The lawsuit is filed by a USF student and professor against the state's new Anti Woke law.
The candidates for Lieutenant Governor become focal points for criticism and the state's largest utility company uses dark money to sway elections.
All coming up right now on Florida This Week.
(majestic music) - Welcome back.
Last month, the Governor announced that 20 people around the state were being charged for committing voter fraud in the 2020 election.
- This is something where we sprung into action very quickly.
We got the money July 1st, already have hired people, already going to work, and I think it shows that this is something that we take very seriously as a state.
- All were charged with felonies under a state law that bars people convicted of violent crimes and sexual assault from having their voting rights restored even after they've served their sentences.
Yet, now questions are being raised about whether those arrested actually violated the law.
The 20 who were arrested say they received a voter registration card from their county election supervisor's office and some were told they were eligible to vote by multiple government officials.
Mary Ellen Claus is the capital bureau chief for the Miami Herald and the Tampa Bay Times, and she's been reporting on the people who were arrested or charged for illegally voting and she joins us now.
Mary Ellen, nice to see you again.
- Hi, good to be here.
- Let me, first of all correct myself, I said that 20 people were arrested.
So far, how many people have been arrested?
- Well they announced the intent to arrest 20 people, but only 19 that we are aware of have been actually arrested.
- Okay.
So I wanna ask you about intent.
I mean, as you're reporting this story and you talk to some of these people, my understanding is that there has to be intent to violate this part of Florida law.
Was there intent on the part of these folks who have been charged?
- Well, that is going to be a pivotal question as the statewide prosecutor attempts to get prosecutions on these cases and for the state to get a conviction for a third degree felony, for the crime of voting as an unqualified elector, they have to prove that the people who voted, illegally and willfully intended to break the law.
Now all of them, as you mentioned, have received voter identification cards after they filled out a voter registration form.
All of them also under state law have been exempt from getting their automatic, their rights restored after having served as, served in prison for a couple of the isolated crimes, and those crimes are the crime of murder and the crime of sexual assault and sexual lewdness of conduct, that kind of thing.
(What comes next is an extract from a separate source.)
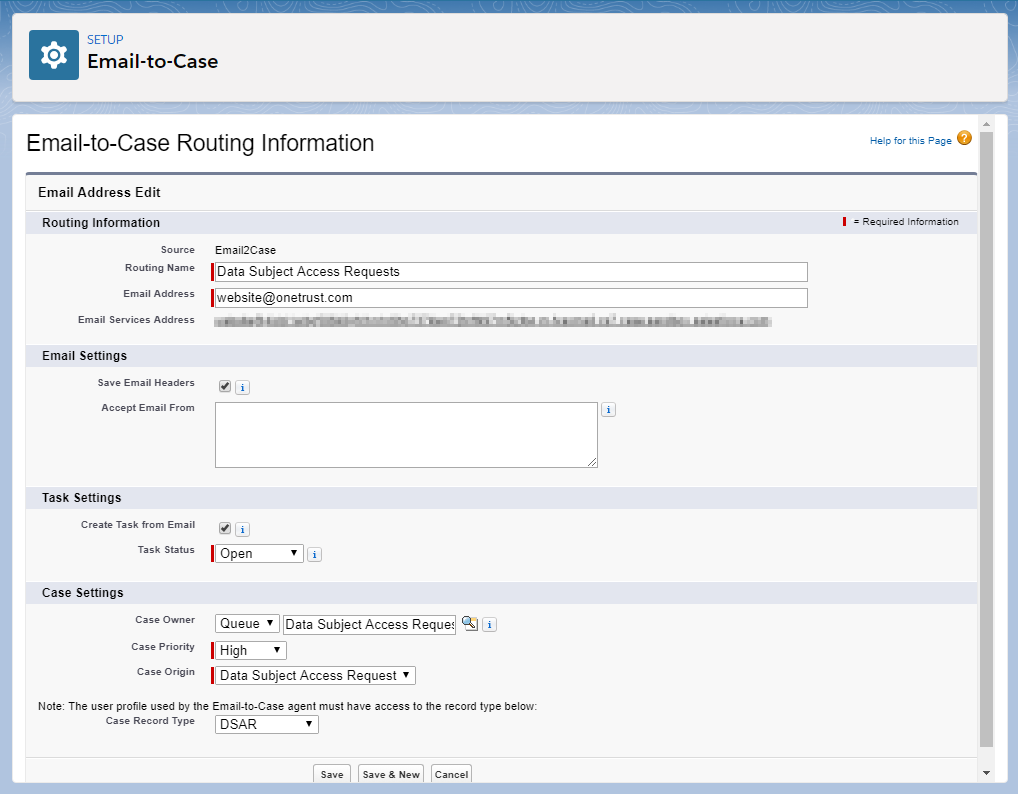The width and height of the screenshot is (1018, 794).
Task: Open the Case Owner lookup magnifier
Action: click(x=470, y=623)
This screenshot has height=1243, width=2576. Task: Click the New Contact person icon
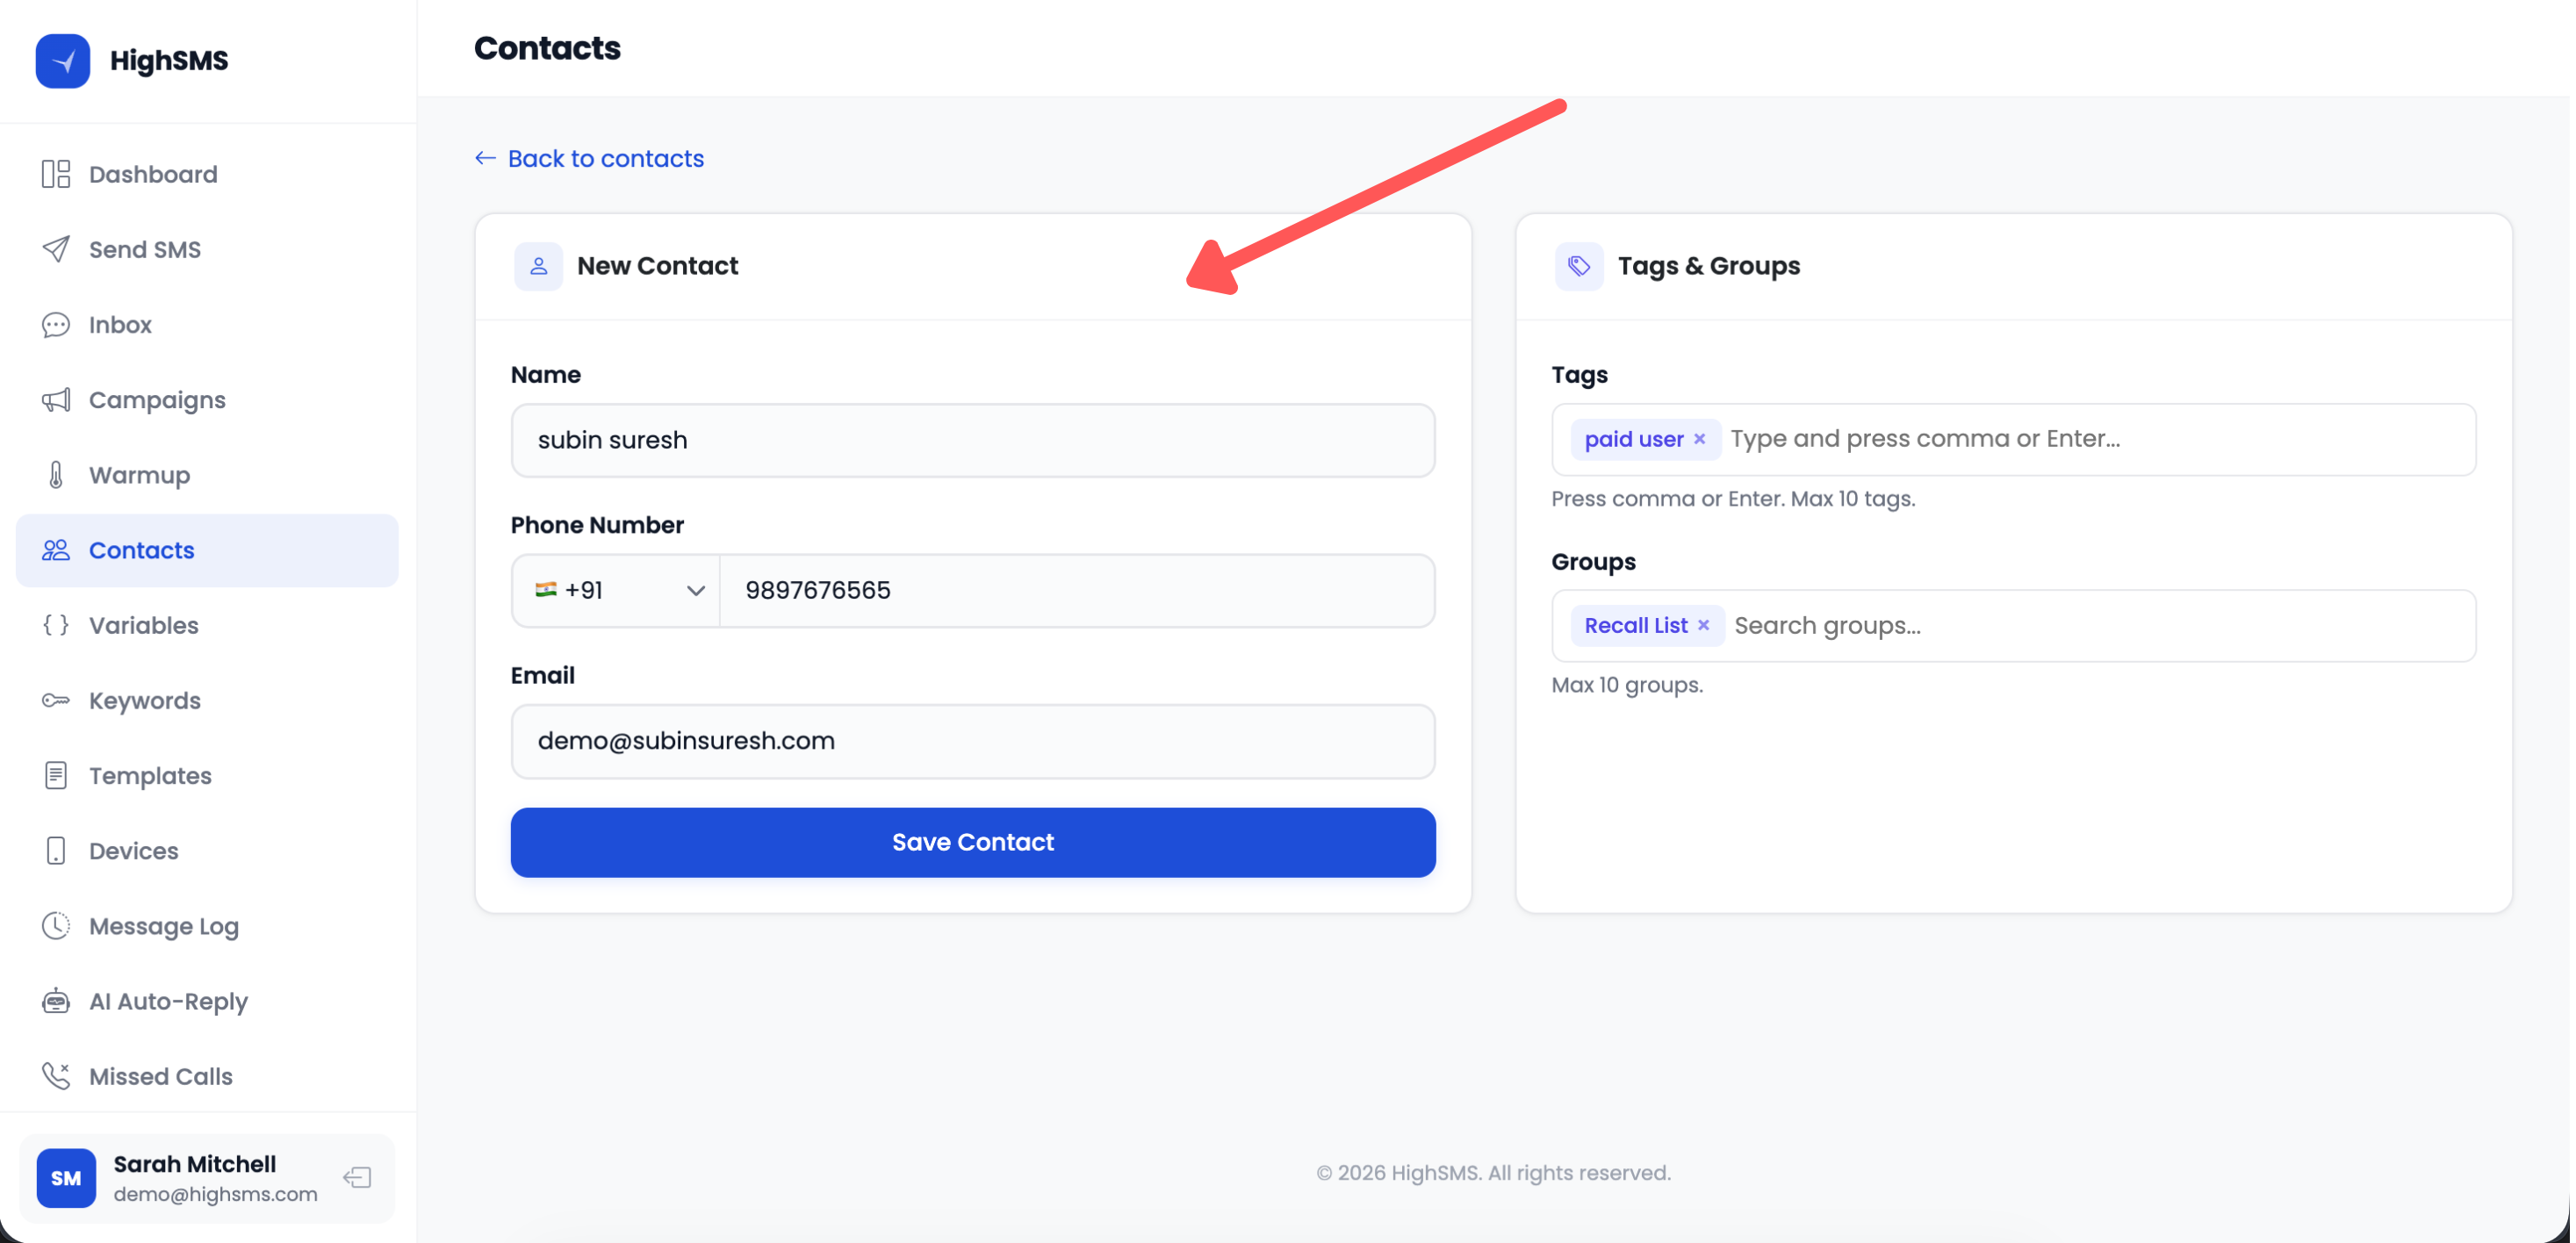pos(538,265)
So these people, many of them told us they were just very confused that they were under the impression that this statewide constitutional amendment that granted felons the right to have their voting rights restored would be something that would apply to them and the state then just sent them a voter registration card, even though the state's job is to keep track of who is unqualified.
- Well, I want to ask you about that.
Is it the state's job or is it the local election supervisor in each county?
Is it their responsibility to vet these people to make sure that they are eligible to vote?
Is it at the state or is it the local election supervisor?
- Well, it's interesting because as this constitutional amendment was being implemented, the 2020 election was gonna be the first time we tested it and at the time the former secretary of state Laura Lee was saying on the record and telling legislators that it was the responsibility of the state to flag those who were ineligible to vote that cycle.
Now Governor DeSantis is now saying it's the responsibility of county election officials, but they have no way to keep track of the felon database that the state owns and runs and the problem is the state doesn't actually have a singular database.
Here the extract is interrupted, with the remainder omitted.